Most recently Lessing appears to have come full circle, employing a clear, empirical eye in a book of stories and sketches, "The Real Thing" (HarperCollins, $20, published in England as "London Observed"), and a work of nonfiction, "African Laughter: Four Visits to Zimbabwe" (HarperCollins, $25). Both are vivid accounts of their chosen terrain.
Lessing writes with winning affection about the increasingly intricate ethnic shadings of London, where she still lives, taking delight in some of the unexpected results of Britain's empire coming home to roost: "Never has there been a sadder sartorial marriage than saris with cardigans."
In "African Laughter," she explores every corner of the land that shaped her, spending time with her brother and son (both farmers) and traveling to remote schools and villages where Zimbabwe's success as a country is threatened by poverty, environmental degradation, government corruption and an AIDS epidemic.
While touching on these serious issues, Lessing manages to work in some mischievous humor. The book's most poignant moment comes with her portrait of her brother shortly before his death. Almost a stranger to her during the 25 years she was prohibited entry into white-ruled Southern Rhodesia because of her anti-racist politics, he emerges as a prickly character with an indelible allegiance to his race and a rough and tender love for his country.

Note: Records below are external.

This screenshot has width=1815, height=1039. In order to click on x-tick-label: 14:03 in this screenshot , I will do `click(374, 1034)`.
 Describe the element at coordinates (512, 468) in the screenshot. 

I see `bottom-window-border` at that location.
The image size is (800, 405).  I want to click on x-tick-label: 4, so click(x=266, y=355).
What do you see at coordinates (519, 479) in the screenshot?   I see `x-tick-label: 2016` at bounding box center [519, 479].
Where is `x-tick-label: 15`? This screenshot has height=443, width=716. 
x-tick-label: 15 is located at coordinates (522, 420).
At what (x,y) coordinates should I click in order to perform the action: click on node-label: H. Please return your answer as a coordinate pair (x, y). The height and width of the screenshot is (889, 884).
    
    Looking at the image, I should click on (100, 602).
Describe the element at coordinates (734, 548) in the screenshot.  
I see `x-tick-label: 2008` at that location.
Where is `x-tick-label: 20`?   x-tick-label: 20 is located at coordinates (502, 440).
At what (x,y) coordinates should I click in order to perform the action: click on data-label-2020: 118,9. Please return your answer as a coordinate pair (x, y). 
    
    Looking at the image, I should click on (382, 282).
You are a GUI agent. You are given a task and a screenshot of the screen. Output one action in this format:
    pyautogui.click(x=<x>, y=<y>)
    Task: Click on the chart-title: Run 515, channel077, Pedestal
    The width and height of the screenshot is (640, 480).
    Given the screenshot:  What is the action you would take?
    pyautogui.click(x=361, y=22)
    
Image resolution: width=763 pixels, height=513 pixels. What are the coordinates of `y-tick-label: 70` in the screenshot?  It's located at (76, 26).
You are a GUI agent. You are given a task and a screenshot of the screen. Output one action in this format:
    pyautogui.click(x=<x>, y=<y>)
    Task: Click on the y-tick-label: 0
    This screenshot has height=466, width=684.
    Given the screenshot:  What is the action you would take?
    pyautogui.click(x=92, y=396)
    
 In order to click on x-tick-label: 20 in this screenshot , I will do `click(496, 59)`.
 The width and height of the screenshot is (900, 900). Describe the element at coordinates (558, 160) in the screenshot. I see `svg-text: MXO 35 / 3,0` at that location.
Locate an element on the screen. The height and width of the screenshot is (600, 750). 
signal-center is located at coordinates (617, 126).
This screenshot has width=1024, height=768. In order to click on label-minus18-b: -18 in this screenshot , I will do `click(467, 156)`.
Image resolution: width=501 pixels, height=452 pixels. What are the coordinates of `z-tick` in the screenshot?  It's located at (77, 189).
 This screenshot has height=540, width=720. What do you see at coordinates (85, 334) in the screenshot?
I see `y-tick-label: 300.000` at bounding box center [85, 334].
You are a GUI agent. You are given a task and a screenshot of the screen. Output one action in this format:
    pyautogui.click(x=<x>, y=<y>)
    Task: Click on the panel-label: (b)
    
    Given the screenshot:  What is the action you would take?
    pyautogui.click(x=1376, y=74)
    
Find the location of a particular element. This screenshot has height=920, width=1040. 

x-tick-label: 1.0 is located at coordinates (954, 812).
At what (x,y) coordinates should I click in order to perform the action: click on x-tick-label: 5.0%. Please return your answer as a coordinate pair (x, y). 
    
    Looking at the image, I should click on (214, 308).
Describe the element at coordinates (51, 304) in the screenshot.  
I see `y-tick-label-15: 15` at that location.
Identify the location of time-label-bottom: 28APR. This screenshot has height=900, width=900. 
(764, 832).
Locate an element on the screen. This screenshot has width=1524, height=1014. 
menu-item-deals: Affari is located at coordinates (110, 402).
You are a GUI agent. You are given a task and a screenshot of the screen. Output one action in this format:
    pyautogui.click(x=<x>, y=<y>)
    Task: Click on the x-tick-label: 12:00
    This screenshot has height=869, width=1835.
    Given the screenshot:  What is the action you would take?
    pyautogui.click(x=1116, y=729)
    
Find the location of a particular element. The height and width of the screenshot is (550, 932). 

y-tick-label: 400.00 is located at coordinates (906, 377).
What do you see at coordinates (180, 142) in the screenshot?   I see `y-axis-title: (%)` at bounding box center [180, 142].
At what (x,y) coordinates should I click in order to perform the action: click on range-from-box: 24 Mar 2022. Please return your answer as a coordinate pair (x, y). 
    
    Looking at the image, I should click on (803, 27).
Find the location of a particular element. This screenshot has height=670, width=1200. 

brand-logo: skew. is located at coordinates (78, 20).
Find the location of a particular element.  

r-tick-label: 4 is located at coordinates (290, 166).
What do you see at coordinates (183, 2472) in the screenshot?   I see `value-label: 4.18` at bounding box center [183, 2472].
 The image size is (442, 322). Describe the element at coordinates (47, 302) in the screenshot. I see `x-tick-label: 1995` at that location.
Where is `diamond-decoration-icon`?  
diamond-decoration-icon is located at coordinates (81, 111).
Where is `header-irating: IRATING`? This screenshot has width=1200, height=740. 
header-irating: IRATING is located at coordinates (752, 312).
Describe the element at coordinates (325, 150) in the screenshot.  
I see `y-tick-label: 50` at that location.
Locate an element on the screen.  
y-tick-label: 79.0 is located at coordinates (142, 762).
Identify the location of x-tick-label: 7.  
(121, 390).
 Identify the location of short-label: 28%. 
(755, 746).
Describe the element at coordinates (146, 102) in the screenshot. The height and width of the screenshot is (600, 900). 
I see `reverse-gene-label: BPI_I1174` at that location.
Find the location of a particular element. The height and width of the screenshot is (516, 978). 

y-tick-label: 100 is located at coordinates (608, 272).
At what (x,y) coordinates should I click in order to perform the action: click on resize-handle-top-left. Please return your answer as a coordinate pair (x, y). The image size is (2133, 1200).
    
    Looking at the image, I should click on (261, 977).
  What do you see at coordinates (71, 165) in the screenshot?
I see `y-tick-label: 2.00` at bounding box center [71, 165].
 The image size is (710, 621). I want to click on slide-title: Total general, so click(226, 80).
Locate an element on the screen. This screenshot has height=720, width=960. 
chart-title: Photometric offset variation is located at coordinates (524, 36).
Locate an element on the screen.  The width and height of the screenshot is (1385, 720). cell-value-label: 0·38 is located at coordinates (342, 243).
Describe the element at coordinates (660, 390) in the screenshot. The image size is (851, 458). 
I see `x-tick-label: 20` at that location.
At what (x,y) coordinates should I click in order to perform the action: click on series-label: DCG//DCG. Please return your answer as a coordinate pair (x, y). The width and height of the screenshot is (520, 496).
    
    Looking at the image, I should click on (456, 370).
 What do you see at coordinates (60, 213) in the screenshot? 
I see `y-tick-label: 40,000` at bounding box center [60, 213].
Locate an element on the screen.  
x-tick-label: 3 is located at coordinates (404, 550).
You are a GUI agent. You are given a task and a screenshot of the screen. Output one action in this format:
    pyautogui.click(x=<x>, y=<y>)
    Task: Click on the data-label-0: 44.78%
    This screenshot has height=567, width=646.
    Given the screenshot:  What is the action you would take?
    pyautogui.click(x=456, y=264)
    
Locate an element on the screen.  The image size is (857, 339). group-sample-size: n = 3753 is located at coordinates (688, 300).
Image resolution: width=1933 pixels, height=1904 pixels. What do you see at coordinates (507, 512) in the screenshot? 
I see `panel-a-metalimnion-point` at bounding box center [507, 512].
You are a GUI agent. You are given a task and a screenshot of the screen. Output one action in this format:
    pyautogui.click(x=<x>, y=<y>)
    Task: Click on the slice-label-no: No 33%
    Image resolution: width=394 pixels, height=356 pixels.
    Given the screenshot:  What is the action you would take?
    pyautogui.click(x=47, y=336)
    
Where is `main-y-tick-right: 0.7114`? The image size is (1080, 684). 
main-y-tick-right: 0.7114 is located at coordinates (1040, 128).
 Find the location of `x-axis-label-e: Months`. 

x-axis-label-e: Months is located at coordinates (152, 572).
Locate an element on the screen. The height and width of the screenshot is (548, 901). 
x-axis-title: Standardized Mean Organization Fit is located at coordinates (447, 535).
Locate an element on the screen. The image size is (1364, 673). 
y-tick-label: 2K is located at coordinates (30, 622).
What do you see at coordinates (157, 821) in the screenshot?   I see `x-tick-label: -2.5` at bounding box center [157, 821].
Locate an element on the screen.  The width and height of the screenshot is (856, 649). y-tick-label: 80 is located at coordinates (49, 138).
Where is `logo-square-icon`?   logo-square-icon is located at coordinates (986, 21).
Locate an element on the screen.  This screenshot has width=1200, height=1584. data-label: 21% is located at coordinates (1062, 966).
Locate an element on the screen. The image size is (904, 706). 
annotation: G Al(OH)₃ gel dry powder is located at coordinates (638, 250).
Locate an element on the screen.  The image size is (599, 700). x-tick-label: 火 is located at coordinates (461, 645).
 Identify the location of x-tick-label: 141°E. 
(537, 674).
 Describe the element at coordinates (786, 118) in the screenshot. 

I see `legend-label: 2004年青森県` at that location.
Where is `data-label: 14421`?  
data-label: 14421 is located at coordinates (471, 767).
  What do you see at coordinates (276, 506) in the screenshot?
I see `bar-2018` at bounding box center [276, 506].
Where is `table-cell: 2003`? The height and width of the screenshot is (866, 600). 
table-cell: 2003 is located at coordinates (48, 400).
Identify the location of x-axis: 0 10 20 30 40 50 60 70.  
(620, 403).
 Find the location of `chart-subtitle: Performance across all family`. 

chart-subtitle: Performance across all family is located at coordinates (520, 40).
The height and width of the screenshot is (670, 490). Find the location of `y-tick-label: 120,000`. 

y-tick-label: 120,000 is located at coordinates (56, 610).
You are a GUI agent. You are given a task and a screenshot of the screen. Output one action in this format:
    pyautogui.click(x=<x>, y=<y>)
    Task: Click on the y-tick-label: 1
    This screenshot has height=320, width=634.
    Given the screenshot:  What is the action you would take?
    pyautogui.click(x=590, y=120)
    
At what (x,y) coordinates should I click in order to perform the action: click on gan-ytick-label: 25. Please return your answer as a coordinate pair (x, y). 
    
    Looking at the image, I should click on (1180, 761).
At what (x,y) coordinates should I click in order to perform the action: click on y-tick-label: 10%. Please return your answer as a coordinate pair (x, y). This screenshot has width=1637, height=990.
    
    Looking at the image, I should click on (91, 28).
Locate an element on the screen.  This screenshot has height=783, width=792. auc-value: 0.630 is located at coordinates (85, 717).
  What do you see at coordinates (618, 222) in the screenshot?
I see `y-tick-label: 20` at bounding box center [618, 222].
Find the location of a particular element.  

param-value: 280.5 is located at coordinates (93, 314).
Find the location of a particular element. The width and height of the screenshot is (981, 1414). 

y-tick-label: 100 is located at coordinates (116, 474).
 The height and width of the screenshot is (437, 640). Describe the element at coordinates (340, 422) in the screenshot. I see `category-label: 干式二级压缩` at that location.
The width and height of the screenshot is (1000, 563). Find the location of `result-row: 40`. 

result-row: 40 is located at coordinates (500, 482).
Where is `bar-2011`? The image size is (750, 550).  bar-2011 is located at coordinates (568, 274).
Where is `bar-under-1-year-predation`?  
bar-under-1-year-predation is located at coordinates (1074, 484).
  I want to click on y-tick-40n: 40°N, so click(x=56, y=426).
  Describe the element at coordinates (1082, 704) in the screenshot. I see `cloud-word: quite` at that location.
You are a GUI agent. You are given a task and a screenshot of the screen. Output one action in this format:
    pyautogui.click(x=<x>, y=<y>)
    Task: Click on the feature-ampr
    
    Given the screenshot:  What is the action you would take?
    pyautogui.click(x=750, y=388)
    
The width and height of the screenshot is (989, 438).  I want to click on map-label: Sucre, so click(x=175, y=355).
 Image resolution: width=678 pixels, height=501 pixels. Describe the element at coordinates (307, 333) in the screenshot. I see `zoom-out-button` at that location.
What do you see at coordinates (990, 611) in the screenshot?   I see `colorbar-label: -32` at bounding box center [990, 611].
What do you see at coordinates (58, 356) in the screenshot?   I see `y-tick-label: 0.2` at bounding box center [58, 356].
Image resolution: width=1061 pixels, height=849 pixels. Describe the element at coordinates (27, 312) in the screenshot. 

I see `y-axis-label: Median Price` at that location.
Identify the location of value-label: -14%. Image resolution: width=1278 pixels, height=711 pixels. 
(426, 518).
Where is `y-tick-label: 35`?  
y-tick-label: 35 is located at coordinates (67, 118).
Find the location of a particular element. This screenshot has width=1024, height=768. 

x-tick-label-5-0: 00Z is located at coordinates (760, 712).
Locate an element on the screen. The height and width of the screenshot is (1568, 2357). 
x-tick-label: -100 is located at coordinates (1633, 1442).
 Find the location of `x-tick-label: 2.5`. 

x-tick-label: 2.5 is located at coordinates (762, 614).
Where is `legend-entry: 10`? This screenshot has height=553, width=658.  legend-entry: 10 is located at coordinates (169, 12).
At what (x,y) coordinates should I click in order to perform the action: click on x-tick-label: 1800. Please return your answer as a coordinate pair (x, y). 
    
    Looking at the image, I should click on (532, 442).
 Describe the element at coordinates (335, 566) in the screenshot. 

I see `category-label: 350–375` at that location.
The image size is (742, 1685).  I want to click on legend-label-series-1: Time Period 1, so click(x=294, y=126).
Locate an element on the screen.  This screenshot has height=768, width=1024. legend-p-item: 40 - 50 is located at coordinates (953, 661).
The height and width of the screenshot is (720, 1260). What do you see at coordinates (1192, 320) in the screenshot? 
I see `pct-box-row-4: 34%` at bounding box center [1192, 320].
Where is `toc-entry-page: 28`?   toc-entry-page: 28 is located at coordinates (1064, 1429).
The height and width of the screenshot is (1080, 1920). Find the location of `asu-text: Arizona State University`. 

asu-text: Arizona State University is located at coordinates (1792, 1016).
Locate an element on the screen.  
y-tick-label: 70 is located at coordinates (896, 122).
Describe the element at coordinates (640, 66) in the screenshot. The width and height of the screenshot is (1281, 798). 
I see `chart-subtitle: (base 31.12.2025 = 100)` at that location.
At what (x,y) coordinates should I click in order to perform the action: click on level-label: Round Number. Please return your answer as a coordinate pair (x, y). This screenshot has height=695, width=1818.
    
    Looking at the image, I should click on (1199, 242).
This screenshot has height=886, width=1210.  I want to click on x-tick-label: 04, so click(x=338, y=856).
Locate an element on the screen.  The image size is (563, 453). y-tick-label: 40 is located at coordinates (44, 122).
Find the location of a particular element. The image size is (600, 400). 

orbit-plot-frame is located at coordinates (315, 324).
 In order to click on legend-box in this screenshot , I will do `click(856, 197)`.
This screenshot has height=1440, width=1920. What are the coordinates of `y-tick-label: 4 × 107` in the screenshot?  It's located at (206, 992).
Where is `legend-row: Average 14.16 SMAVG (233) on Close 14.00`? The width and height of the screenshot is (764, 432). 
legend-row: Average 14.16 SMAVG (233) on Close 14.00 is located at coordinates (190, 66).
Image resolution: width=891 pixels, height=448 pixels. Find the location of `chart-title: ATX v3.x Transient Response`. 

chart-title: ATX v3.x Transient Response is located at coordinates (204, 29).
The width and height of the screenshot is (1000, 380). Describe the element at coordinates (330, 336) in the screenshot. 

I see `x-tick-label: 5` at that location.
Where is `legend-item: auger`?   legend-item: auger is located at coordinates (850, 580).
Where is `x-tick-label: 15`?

He misses no opportunity to chide her about her "funny ideas," then gruffly grants her permission to describe some of his: "Are you taking down things I say to use in evidence against me? I don't care provided you write down the bloody stupid things you say, too."
Taken together, the two books are a splendid comeback after a four-year silence. In the case of "African Laughter" she is, as she puts it, better positioned to write about her subject than many of the people living in Zimbabwe. "There is absolutely no contact, or hardly any, between most of the white remaining farmers and the blacks as ordinary people," she explains. "They're full of the most ridiculous prejudices about each other."
While Lessing remains "fascinated" by politics, she no longer believes in "these great rhetorical causes. I'm much more interested in smaller, practical aims - things that can be done."
"African Laughter" singles out the example of four hardy souls who roam the country, researching and soliciting contributions for how-to books that give advice on farming, technology and social problems, trying to satisfy a hunger for books and knowledge that the better-financed aid organizations fail to address.
As for government on the national level, Lessing now sees it as an "astonishing theatrical performance" with some preposterous comical aspects.
"What about the whole business of Mrs. Thatcher's end?" she chortles. "Could Shakespeare have done any better than that? A cliffhanger for three days! All that is very exciting. But in the end we are always running along after events, pretending that we're controlling them, running like mad, trying to catch up with the escaping horse."
Her smile grows rueful: "We always come to understanding a situation when it's too late to do anything about it."